- _Source passage_
-=-=-

Qataris a destination for men and women from South Asia and Southeast Asia who migrate willingly, but are subsequently trafficked into involuntary servitude as domestic workers and laborers, and, to a lesser extent, commercial sexual exploitation. The most common offense was forcing workers to accept worse contract terms than those under which they were recruited. Other offenses include bonded labor, withholding of pay, restrictions on movement, arbitrary detention, and physical, mental, and sexual abuse.

According to the "Trafficking in Persons" report by the U.S. State Department, men and women who are lured into Qatar by promises of high wages are often forced into underpaid labor. The report states that Qatari laws against forced labor are rarely enforced, and that labor laws often result in the detention of victims in deportation centers, pending the completion of legal proceedings. The report places Qatar at tier 3, as one of the countries that neither satisfies the minimum standards, nor demonstrates significant efforts to come into compliance.

The government maintains that it is setting the benchmark when it comes to human rights and treatment of laborers.

 Qatar Economic Power
In common with other Arab countries of the Persian Gulf, sponsorship laws exist in Qatar. These laws have been widely described as akin to modern-day slavery. The sponsorship system (kafeel or kafala) exists throughout the GCC, apart from Bahrain, and means that a worker (not a tourist) may not enter the country without having a kafeel; cannot leave without the kafeel`s permission (an exit permit must first be awarded by the sponsor, or kafeel); and the sponsor has the right to ban the employee from entering Qatar within 2–5 years of his first departure. Various governmental sponsors have recently exercised their right to prevent employees from leaving the country, effectively holding them against their will for no good reason. Some individuals after resigning have not been issued with their exit permits, denying them their basic right to leave the country. Many sponsors do not allow the transfer of one employee to another sponsor. This does not apply to special sponsorship of a Qatar Financial Center-sponsored worker, where it is encouraged and regulated that sponsorship should be uninhibited and assistance should be given to allow for such transfers of sponsorship.

-=-=-

- _Extracted entries_
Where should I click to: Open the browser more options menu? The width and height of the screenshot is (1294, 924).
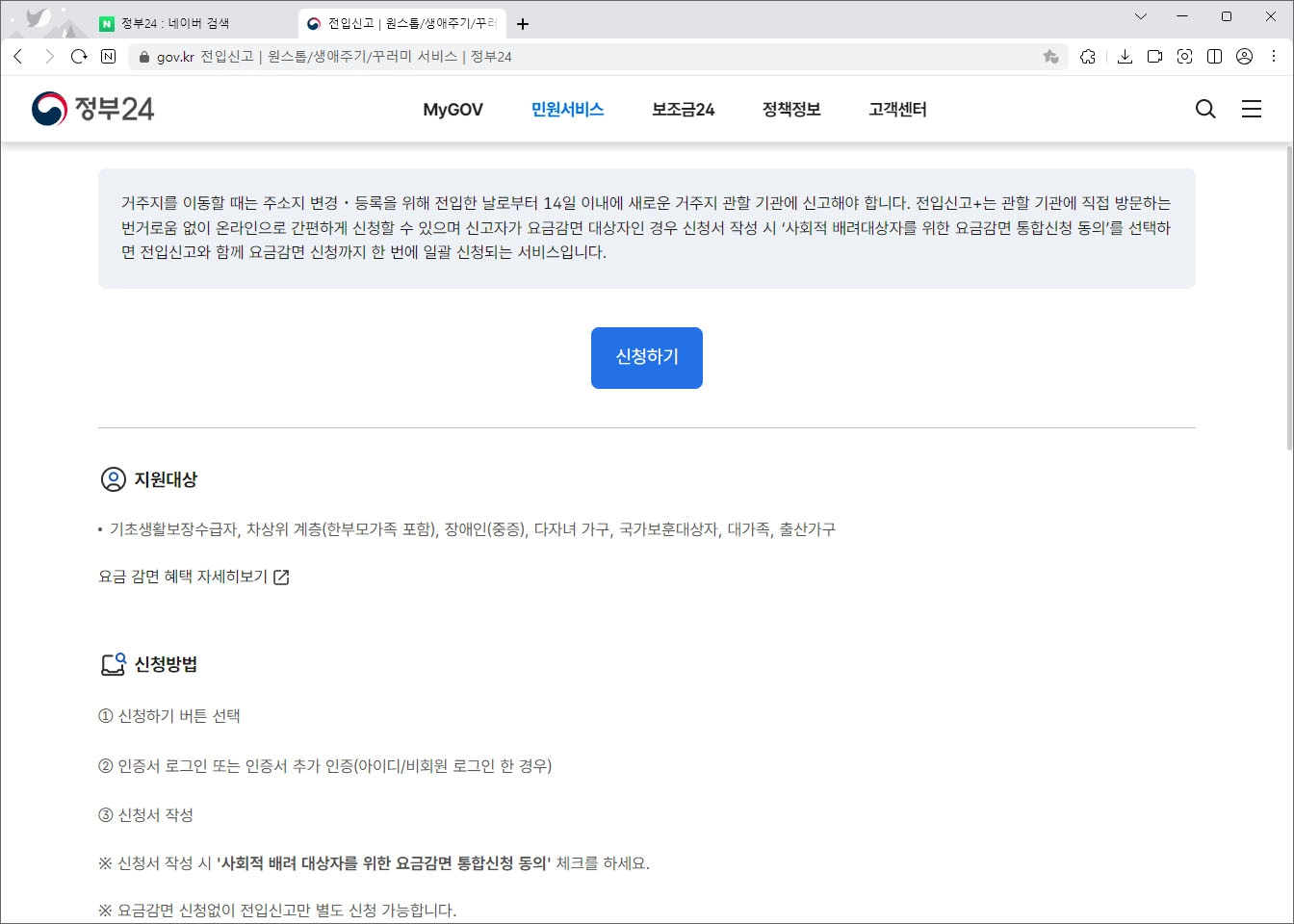tap(1273, 57)
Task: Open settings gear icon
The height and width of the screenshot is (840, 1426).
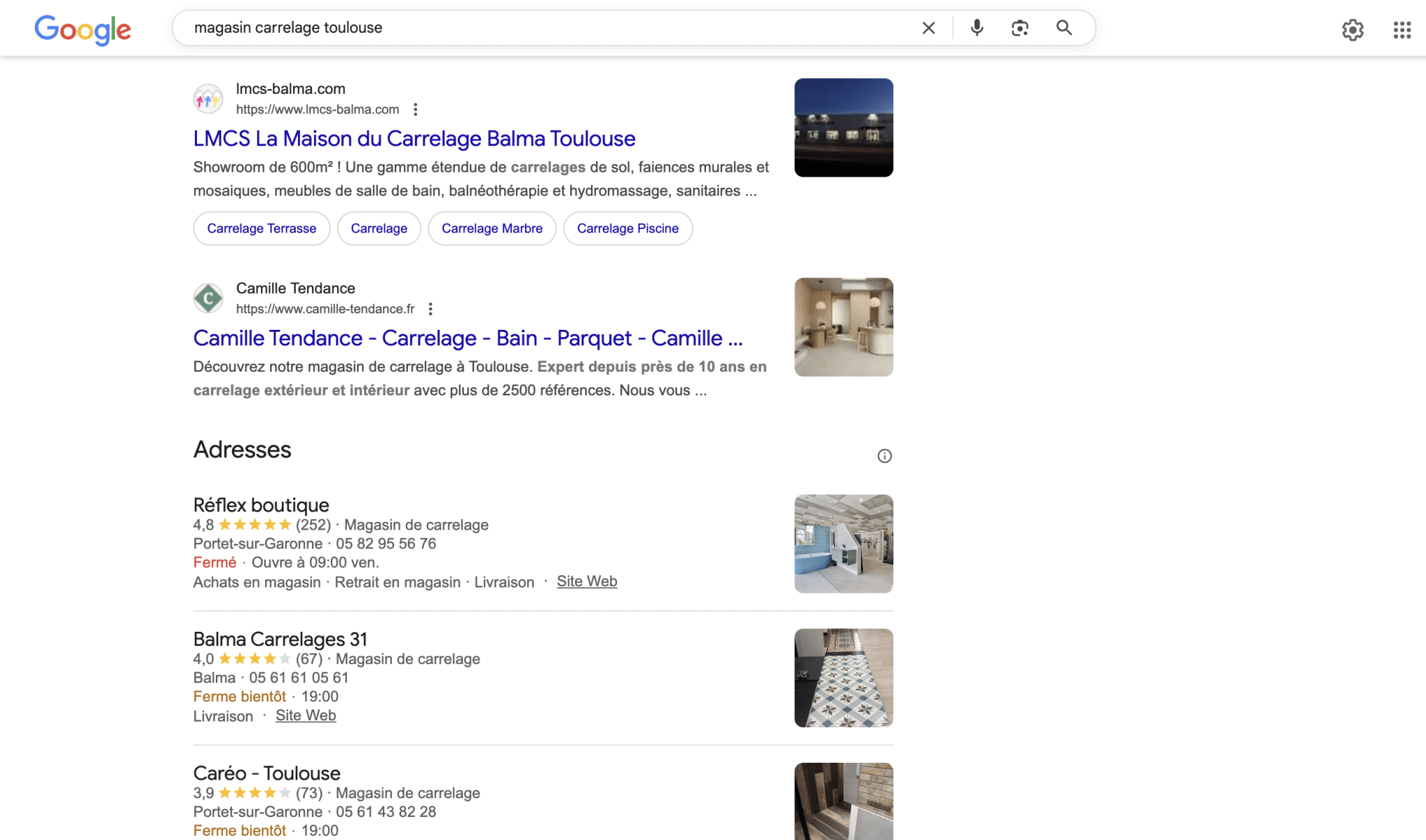Action: click(x=1352, y=30)
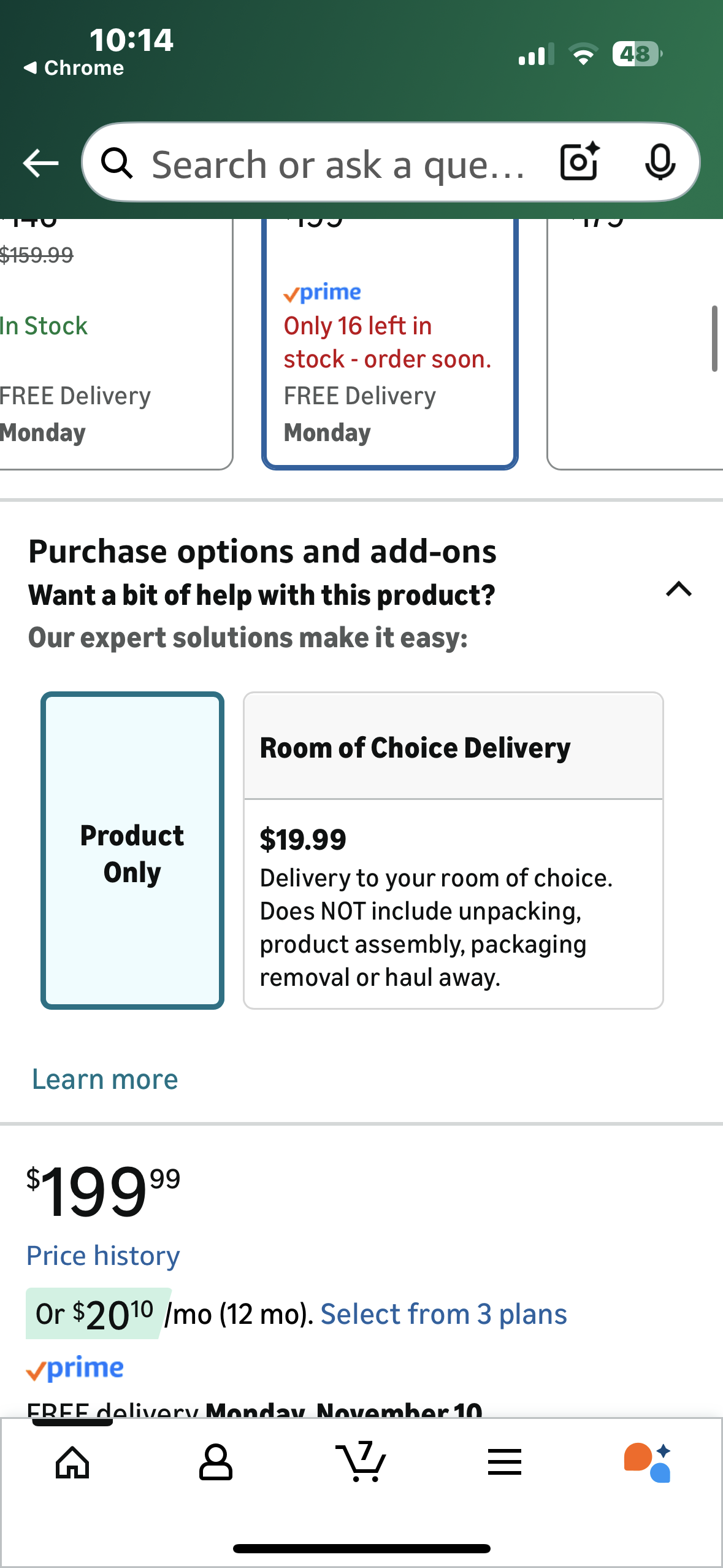Launch the Rufus AI assistant icon

pyautogui.click(x=648, y=1462)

-=-=-

- _Set problem 1_
In the passage on labor conditions in Qatar, at which tier does the State Department report place Qatar?
- _Set problem 2_
From the passage on labor conditions in Qatar, list every offense named in the sentence beginning "Other offenses include".
- _Set problem 3_
Write the next few sentences of the passage on labor conditions in Qatar, picking up after its final sentence.
The material above comes from a different source than the passage on labor conditions in Qatar.

- _Exercise response 1_
Tier 3

- _Exercise response 2_
- Bonded labor
- Withholding of pay
- Restrictions on movement
- Arbitrary detention
- Physical, mental, and sexual abuse

- _Exercise response 3_
Barwa, a Qatari contracting agency, is constructing a residential area for laborers known as Barwa Al Baraha (also called "Worker's City"). The project was launched after a recent scandal in Dubai's labor camps. The project aims to provide a reasonable standard of living as defined by the new Human Rights Legislation. The Barwa Al Baraha will cost around $1.1 billion and will be a completely integrated city in the industrial area in Doha. Along with 4.25 square meters of living space per person, the residential project will provide parks, recreational areas, malls, and shops for laborers. Phase one of the project was set to be completed by the end of 2008, and the project itself is set to be completed by the middle of 2010.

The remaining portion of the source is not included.